■ **Action item**
Nothing in the records should be left out; transcribe them exactly.

■ **Source records**
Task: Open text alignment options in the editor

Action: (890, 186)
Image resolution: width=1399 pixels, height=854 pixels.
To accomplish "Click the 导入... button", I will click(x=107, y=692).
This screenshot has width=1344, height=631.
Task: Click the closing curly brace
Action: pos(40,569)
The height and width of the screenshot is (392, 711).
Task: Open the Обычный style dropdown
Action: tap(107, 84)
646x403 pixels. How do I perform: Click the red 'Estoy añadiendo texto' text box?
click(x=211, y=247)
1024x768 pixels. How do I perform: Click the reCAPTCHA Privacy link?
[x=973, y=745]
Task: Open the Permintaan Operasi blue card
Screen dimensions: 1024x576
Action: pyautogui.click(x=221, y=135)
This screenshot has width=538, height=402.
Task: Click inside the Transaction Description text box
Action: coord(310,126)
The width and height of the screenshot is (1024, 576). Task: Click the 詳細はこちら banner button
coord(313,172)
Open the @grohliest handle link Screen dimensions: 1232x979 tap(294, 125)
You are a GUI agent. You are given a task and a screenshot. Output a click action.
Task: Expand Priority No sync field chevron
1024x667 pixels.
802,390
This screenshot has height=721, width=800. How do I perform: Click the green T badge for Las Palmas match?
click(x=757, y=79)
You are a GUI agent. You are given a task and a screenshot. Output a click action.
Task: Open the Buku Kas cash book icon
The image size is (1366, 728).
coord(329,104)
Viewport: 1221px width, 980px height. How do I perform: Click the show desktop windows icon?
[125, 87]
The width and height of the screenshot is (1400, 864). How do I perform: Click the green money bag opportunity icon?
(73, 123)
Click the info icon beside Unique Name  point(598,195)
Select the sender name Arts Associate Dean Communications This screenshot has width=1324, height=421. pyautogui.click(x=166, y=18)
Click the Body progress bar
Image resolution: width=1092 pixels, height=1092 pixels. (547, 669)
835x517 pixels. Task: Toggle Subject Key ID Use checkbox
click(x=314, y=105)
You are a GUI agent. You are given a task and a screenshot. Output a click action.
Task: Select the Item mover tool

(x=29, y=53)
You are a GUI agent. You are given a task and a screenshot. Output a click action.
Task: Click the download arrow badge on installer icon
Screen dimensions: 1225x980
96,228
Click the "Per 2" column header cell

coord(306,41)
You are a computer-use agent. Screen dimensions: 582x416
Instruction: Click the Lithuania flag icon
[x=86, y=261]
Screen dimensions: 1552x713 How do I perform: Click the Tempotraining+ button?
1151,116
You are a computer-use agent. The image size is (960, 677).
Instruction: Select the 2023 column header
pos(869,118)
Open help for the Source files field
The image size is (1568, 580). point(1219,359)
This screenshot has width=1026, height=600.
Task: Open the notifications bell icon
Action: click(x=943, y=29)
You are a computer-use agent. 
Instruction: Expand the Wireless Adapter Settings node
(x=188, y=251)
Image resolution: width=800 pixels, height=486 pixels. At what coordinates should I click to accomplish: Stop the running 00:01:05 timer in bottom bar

■ **Task answer**
Task: Open text alignment options in the editor

Action: (890, 186)
Image resolution: width=1399 pixels, height=854 pixels.
To accomplish "Click the 导入... button", I will click(x=107, y=692).
This screenshot has width=1344, height=631.
Task: Click the closing curly brace
Action: pos(40,569)
The height and width of the screenshot is (392, 711).
Task: Open the Обычный style dropdown
Action: tap(107, 84)
646x403 pixels. How do I perform: Click the red 'Estoy añadiendo texto' text box?
click(x=211, y=247)
1024x768 pixels. How do I perform: Click the reCAPTCHA Privacy link?
[x=973, y=745]
Task: Open the Permintaan Operasi blue card
Screen dimensions: 1024x576
Action: pyautogui.click(x=221, y=135)
This screenshot has width=538, height=402.
Task: Click inside the Transaction Description text box
Action: coord(310,126)
The width and height of the screenshot is (1024, 576). Task: Click the 詳細はこちら banner button
coord(313,172)
Open the @grohliest handle link Screen dimensions: 1232x979 tap(294, 125)
You are a GUI agent. You are given a task and a screenshot. Output a click action.
Task: Expand Priority No sync field chevron
1024x667 pixels.
802,390
This screenshot has height=721, width=800. How do I perform: Click the green T badge for Las Palmas match?
click(x=757, y=79)
You are a GUI agent. You are given a task and a screenshot. Output a click action.
Task: Open the Buku Kas cash book icon
The image size is (1366, 728).
coord(329,104)
Viewport: 1221px width, 980px height. How do I perform: Click the show desktop windows icon?
[125, 87]
The width and height of the screenshot is (1400, 864). How do I perform: Click the green money bag opportunity icon?
(73, 123)
Click the info icon beside Unique Name  point(598,195)
Select the sender name Arts Associate Dean Communications This screenshot has width=1324, height=421. pyautogui.click(x=166, y=18)
Click the Body progress bar
Image resolution: width=1092 pixels, height=1092 pixels. (547, 669)
835x517 pixels. Task: Toggle Subject Key ID Use checkbox
click(x=314, y=105)
You are a GUI agent. You are given a task and a screenshot. Output a click action.
Task: Select the Item mover tool

(x=29, y=53)
You are a GUI agent. You are given a task and a screenshot. Output a click action.
Task: Click the download arrow badge on installer icon
Screen dimensions: 1225x980
96,228
Click the "Per 2" column header cell

coord(306,41)
You are a computer-use agent. Screen dimensions: 582x416
Instruction: Click the Lithuania flag icon
[x=86, y=261]
Screen dimensions: 1552x713 How do I perform: Click the Tempotraining+ button?
1151,116
You are a computer-use agent. The image size is (960, 677).
Instruction: Select the 2023 column header
pos(869,118)
Open help for the Source files field
The image size is (1568, 580). point(1219,359)
This screenshot has width=1026, height=600.
Task: Open the notifications bell icon
Action: click(x=943, y=29)
You are a computer-use agent. 
Instruction: Expand the Wireless Adapter Settings node
(x=188, y=251)
Image resolution: width=800 pixels, height=486 pixels. At what coordinates should I click to accomplish: Stop the running 00:01:05 timer in bottom bar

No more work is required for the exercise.